## Dataset records

□ □ □

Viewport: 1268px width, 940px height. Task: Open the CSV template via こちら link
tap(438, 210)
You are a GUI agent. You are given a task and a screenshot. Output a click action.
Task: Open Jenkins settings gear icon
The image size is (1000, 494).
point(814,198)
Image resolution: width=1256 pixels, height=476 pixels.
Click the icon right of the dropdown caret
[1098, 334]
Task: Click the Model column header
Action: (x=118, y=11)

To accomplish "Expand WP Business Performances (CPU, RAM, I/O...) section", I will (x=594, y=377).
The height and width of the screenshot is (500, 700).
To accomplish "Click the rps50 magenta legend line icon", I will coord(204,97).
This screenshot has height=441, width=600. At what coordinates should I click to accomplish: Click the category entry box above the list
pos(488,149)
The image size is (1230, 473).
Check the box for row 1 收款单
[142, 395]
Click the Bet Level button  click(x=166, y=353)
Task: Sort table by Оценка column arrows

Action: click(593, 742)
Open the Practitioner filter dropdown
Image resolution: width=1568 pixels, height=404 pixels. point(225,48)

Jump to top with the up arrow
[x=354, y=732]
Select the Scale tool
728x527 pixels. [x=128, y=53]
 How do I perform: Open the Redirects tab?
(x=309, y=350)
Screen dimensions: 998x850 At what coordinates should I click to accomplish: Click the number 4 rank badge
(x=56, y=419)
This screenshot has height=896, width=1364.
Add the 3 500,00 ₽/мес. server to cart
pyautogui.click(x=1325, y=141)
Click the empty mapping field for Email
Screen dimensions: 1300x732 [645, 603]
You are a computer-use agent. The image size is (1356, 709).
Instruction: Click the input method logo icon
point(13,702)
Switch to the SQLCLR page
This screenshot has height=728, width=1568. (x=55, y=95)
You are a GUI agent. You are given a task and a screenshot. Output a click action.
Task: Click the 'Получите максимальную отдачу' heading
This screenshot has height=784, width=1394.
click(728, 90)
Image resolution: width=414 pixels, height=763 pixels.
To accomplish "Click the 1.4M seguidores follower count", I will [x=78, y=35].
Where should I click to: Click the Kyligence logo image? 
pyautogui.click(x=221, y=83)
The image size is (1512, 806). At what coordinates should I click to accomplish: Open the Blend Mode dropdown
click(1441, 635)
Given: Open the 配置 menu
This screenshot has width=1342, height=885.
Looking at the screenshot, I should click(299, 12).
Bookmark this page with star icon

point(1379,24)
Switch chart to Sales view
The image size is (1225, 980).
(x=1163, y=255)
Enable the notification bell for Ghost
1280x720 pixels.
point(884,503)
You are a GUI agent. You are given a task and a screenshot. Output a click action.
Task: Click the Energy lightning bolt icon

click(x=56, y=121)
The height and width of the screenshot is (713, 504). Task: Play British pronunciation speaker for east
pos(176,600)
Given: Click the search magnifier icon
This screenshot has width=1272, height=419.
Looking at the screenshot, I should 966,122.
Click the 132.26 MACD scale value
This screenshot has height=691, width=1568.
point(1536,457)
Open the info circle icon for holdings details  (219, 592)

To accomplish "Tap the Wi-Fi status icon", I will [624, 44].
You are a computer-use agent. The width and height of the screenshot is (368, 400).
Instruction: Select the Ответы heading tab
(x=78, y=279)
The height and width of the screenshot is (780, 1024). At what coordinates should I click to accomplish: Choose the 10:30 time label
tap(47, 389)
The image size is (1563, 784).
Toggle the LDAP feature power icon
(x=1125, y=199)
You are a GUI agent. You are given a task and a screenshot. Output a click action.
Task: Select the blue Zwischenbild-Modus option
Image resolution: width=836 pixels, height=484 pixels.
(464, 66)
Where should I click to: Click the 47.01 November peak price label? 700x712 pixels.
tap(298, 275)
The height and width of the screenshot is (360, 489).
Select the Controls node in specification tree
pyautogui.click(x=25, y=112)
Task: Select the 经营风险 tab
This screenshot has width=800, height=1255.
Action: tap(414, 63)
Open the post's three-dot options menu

□ □ □

## What the task asks
In the entries above, find the line with "Switch chart to Sales view" and the line with "The height and width of the screenshot is (360, 489).", then restate word for word both of them and every line between, with nothing more.

## Task output
Switch chart to Sales view
The image size is (1225, 980).
(x=1163, y=255)
Enable the notification bell for Ghost
1280x720 pixels.
point(884,503)
You are a GUI agent. You are given a task and a screenshot. Output a click action.
Task: Click the Energy lightning bolt icon

click(x=56, y=121)
The height and width of the screenshot is (713, 504). Task: Play British pronunciation speaker for east
pos(176,600)
Given: Click the search magnifier icon
This screenshot has width=1272, height=419.
Looking at the screenshot, I should 966,122.
Click the 132.26 MACD scale value
This screenshot has height=691, width=1568.
point(1536,457)
Open the info circle icon for holdings details  (219, 592)

To accomplish "Tap the Wi-Fi status icon", I will [624, 44].
You are a computer-use agent. The width and height of the screenshot is (368, 400).
Instruction: Select the Ответы heading tab
(x=78, y=279)
The height and width of the screenshot is (780, 1024). At what coordinates should I click to accomplish: Choose the 10:30 time label
tap(47, 389)
The image size is (1563, 784).
Toggle the LDAP feature power icon
(x=1125, y=199)
You are a GUI agent. You are given a task and a screenshot. Output a click action.
Task: Select the blue Zwischenbild-Modus option
Image resolution: width=836 pixels, height=484 pixels.
(464, 66)
Where should I click to: Click the 47.01 November peak price label? 700x712 pixels.
tap(298, 275)
The height and width of the screenshot is (360, 489).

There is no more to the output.